What to do:
Word for word, transcribe the listing that follows, minus any pictures.

Exercise data:
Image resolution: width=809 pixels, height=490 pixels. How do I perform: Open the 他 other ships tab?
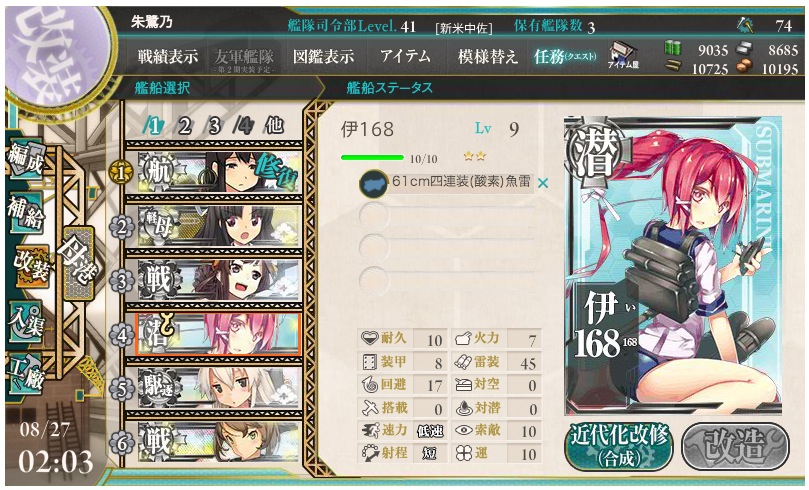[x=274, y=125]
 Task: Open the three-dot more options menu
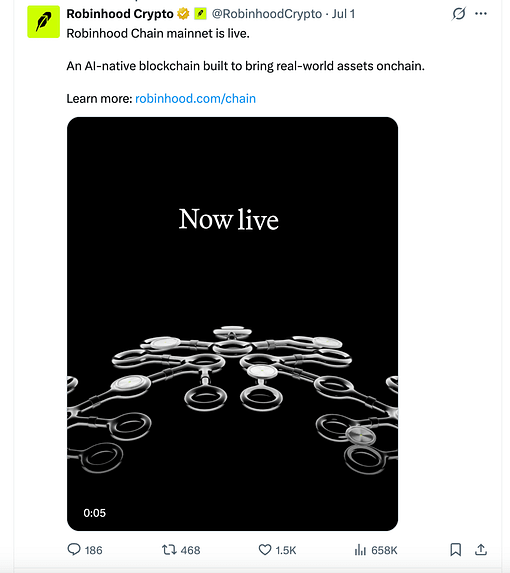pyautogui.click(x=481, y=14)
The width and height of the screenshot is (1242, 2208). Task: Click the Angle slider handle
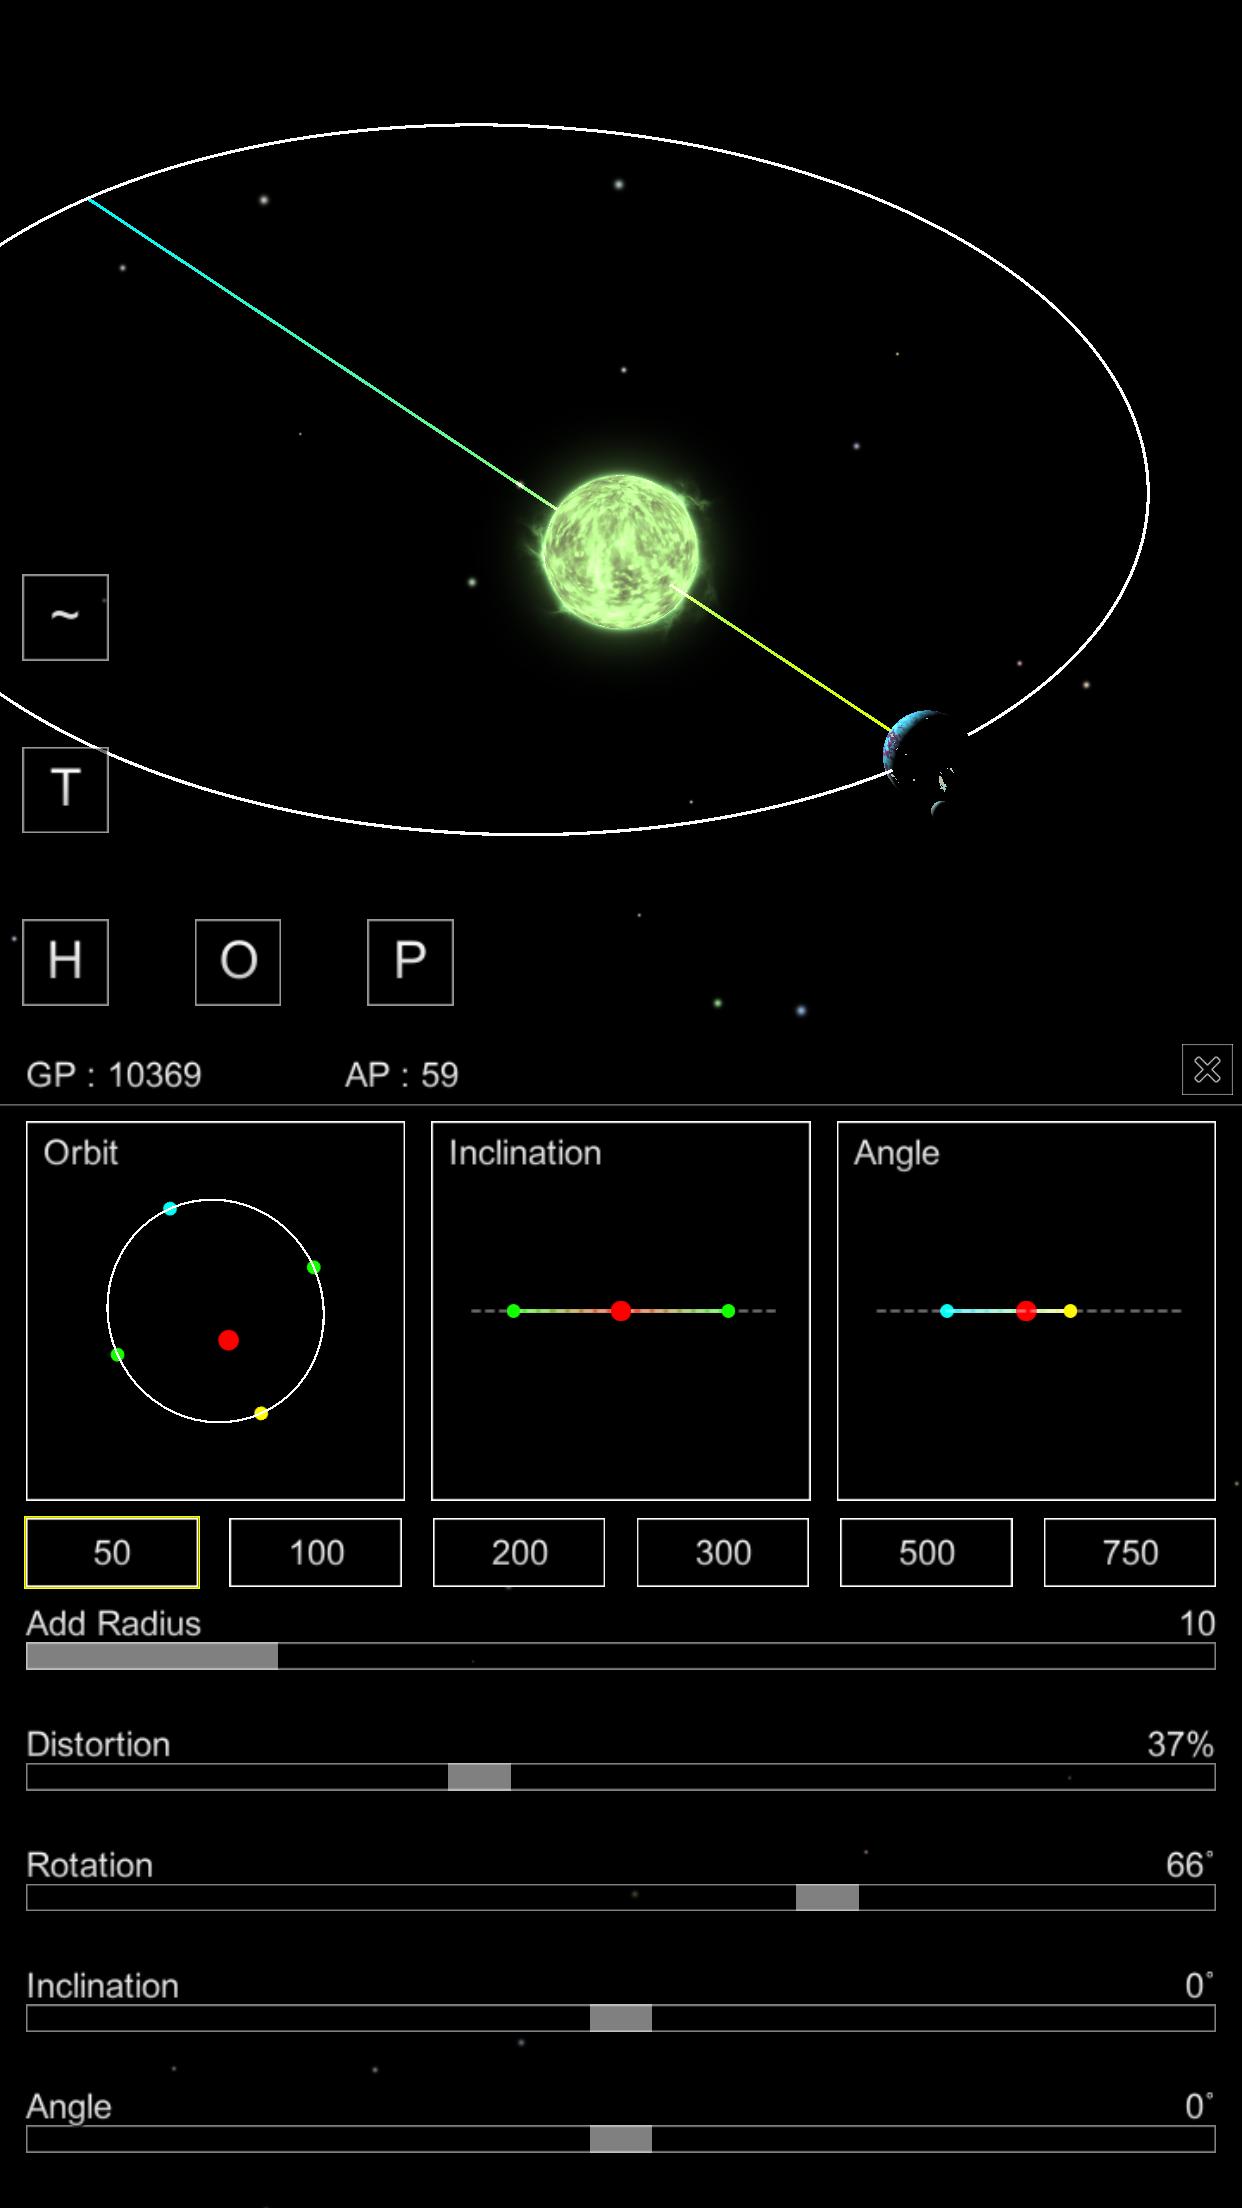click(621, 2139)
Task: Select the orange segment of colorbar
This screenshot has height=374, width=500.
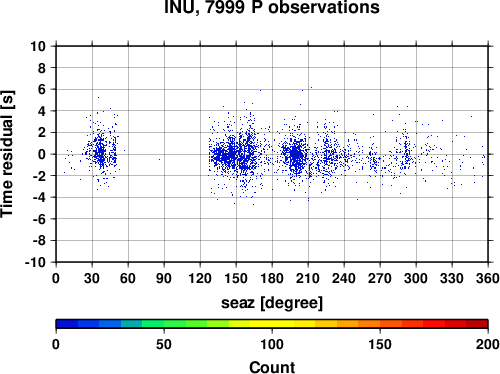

Exercise response:
Image resolution: width=809 pixels, height=490 pixels. How do I perform: Open the 他 other ships tab?
[x=274, y=125]
 Task: Open the three-dot more options menu
pyautogui.click(x=481, y=14)
The width and height of the screenshot is (1242, 2208). Task: Click the Angle slider handle
click(621, 2139)
Task: Select the orange segment of colorbar
This screenshot has height=374, width=500.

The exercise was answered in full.